Era noite e estávamos sentados ao redor do fogo com os braços esticados na direção das chamas, ouvindo histórias e olhando a lua e as estrelas se recolhendo. O carvão incandescente da fogueira iluminava nossos rostos na escuridão e fiapos de fumaça subiam continuamente ao céu. Pa Sesay, um dos amigos do meu avô, contou muitas histórias para nós naquela noite, mas, antes que ele iniciasse a última história, disse repetidamente:
- Esta é uma história muito importante. - Ele, então, limpou a garganta e começou: - Havia um caçador que entrou nos arbustos para matar um macaco. Ele havia procurado por apenas alguns minutos quando viu o macaco sentado confortavelmente num galho de uma árvore baixa. O macaco não lhe deu a menor atenção, nem mesmo quando os passos do homem sobre as folhas secas subiam e desciam, se aproximando.
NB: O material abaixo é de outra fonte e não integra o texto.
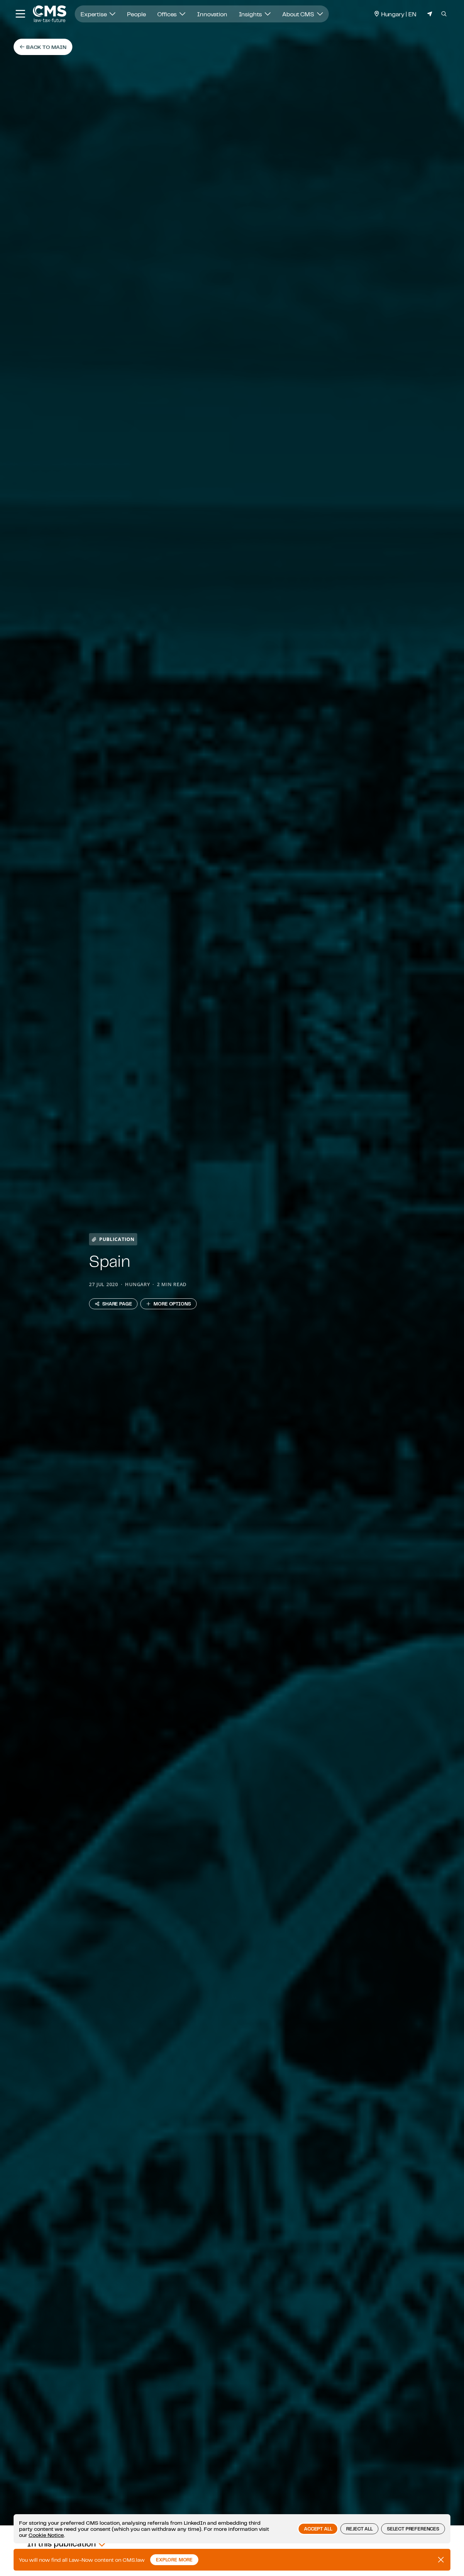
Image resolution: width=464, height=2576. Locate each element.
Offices (167, 14)
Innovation (212, 14)
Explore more (174, 2560)
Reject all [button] (359, 2529)
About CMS (298, 14)
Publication (117, 1239)
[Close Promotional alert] (440, 2559)
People (136, 14)
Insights (251, 14)
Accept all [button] (318, 2529)
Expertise (94, 14)
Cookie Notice (46, 2535)
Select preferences (413, 2529)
Quando estava bem perto do macaco, atrás de uma árvore de onde ele conseguia ver o bicho claramente, ele levantou o rifle e apontou. Justo quando estava para apertar o gatilho, o macaco falou: "Se você atirar em mim, sua mãe vai morrer, e, se você não atirar, seu pai vai morrer." O macaco voltou ao que estava fazendo antes, mastigando comida e de vez em quando coçando sua cabeça ou um lado da barriga. O que vocês iam fazer se vocês fossem o caçador?
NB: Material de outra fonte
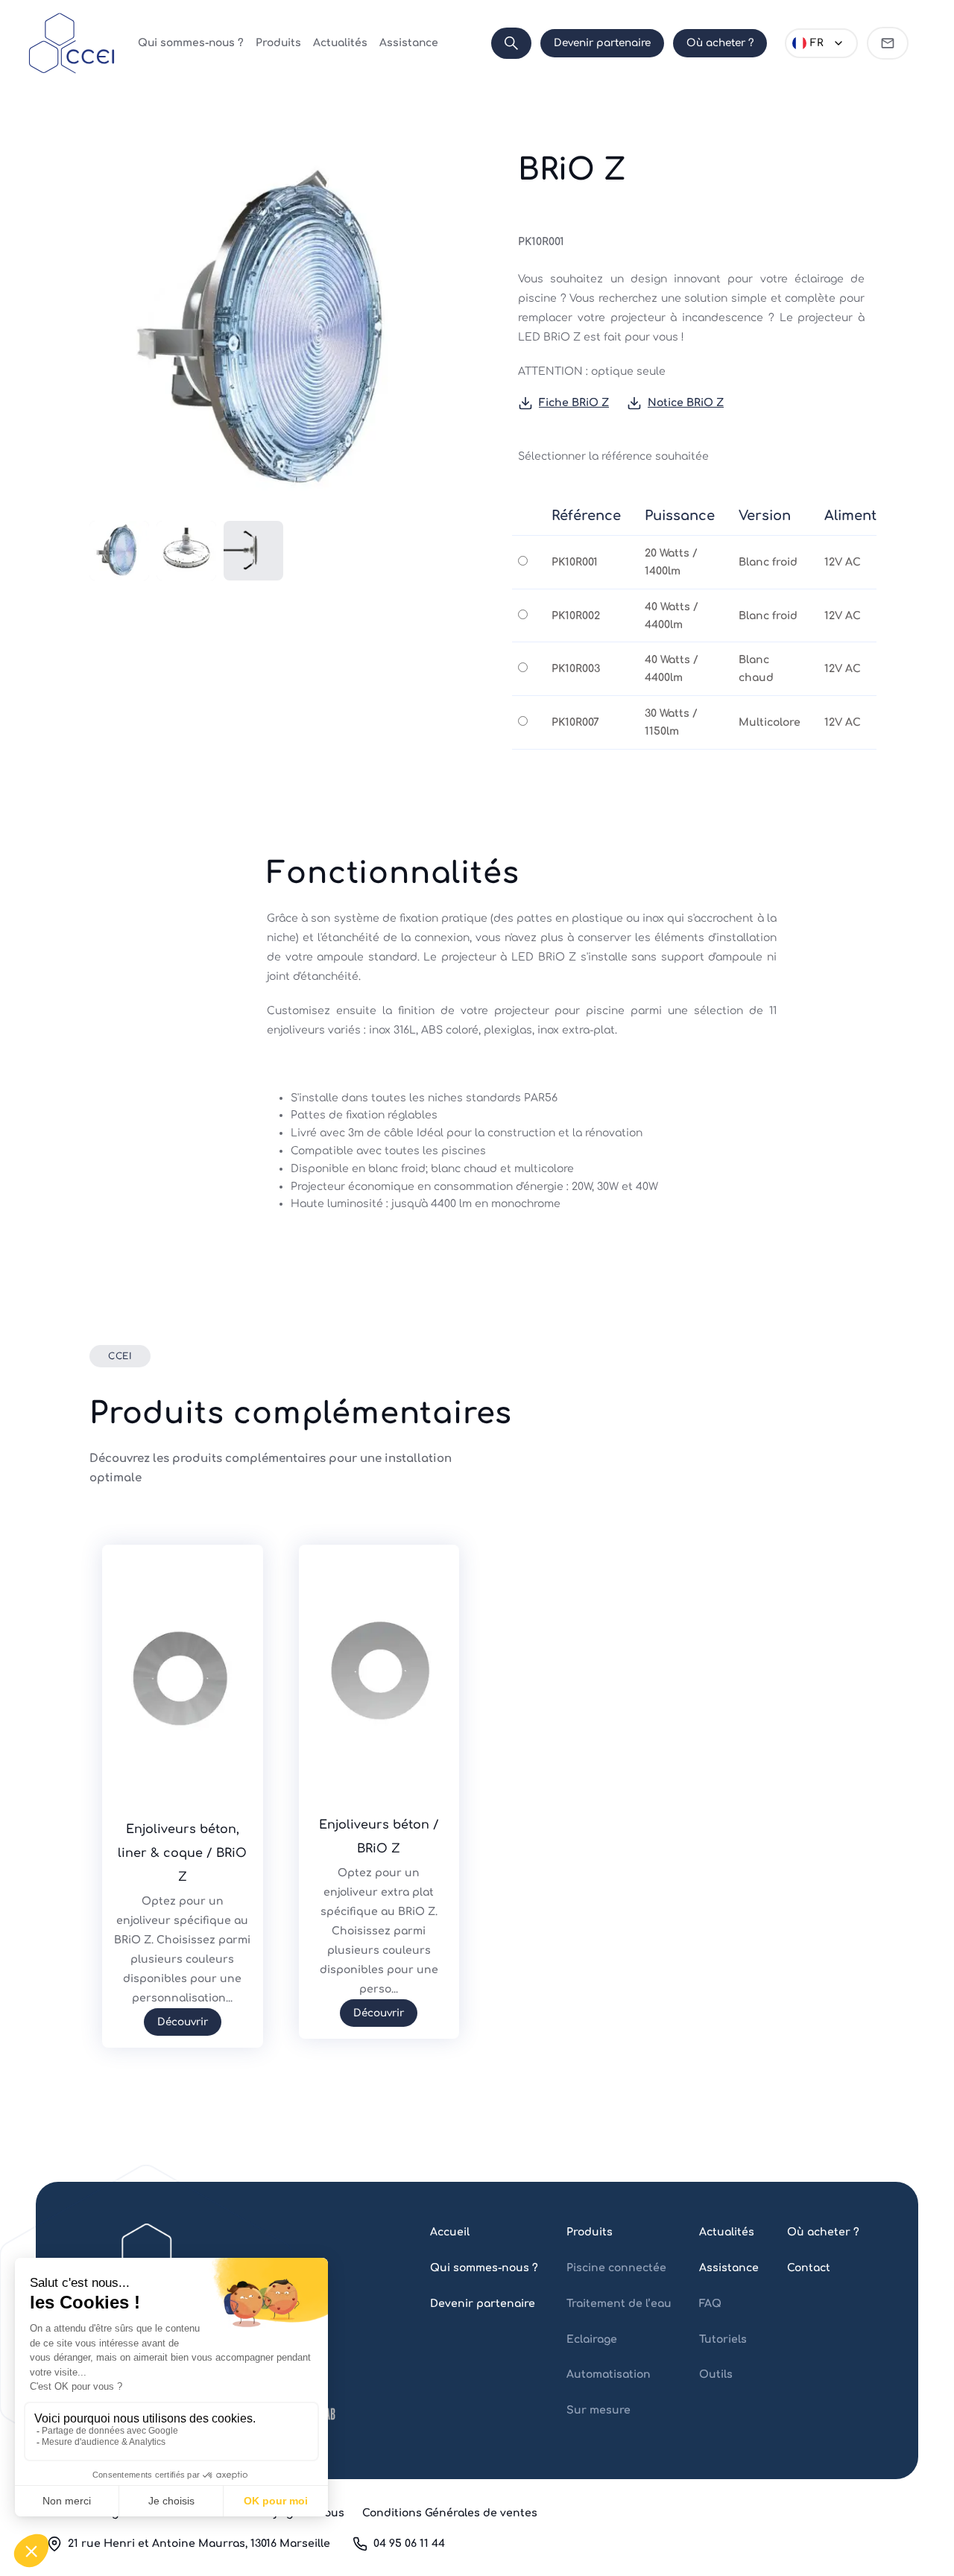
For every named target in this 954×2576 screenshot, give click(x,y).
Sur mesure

Essa história era contada uma vez por ano aos jovens da minha aldeia. O contador de histórias, geralmente um ancião, colocava essa questão irrespondível ao final da história, na presença dos pais das crianças. Toda criança presente na reunião tinha que responder a pergunta, mas nenhuma criança jamais a respondia, pois tanto suas mães quanto seus pais estavam presentes. Nem o contador de histórias oferecia uma resposta. Durante cada reunião dessas, quando chegava minha vez de responder, eu sempre dizia ao contador de histórias que eu teria que pensar direito sobre aquilo, o que, é claro, não era lá uma resposta muito satisfatória.
Depois desses eventos, meus colegas e eu - todas as crianças entre as idades de seis e doze anos - sugeríamos diversas respostas possíveis que pudessem evitar a morte de um dos nossos pais. Não havia resposta correta. Se você poupasse o macaco, alguém ia morrer, e se você não o poupasse, alguém ia morrer do mesmo jeito.
Naquela noite chegamos a uma resposta, mas ela foi imediatamente rejeitada. Dissemos ao Pa Sesay que, se um de nós fosse o caçador, não teríamos saído para caçar macacos. Falamos para ele:
- Há outros animais, como os veados, para caçar.
- Essa não é uma resposta aceitável - ele disse. Estamos supondo que você, como caçador, já levantou sua arma e tem que tomar uma decisão. - Ele quebrou sua noz de kola ao meio e sorriu antes de colocar um pedaço na boca.
Quando eu tinha sete anos, cheguei a uma resposta para aquela pergunta que fez sentido para mim. Porém, nunca a discuti com ninguém, por medo de como minha mãe se sentiria. Concluí que, se eu fosse o caçador, atiraria no macaco, para que ele nunca mais tivesse a oportunidade de colocar outros caçadores na mesma cilada.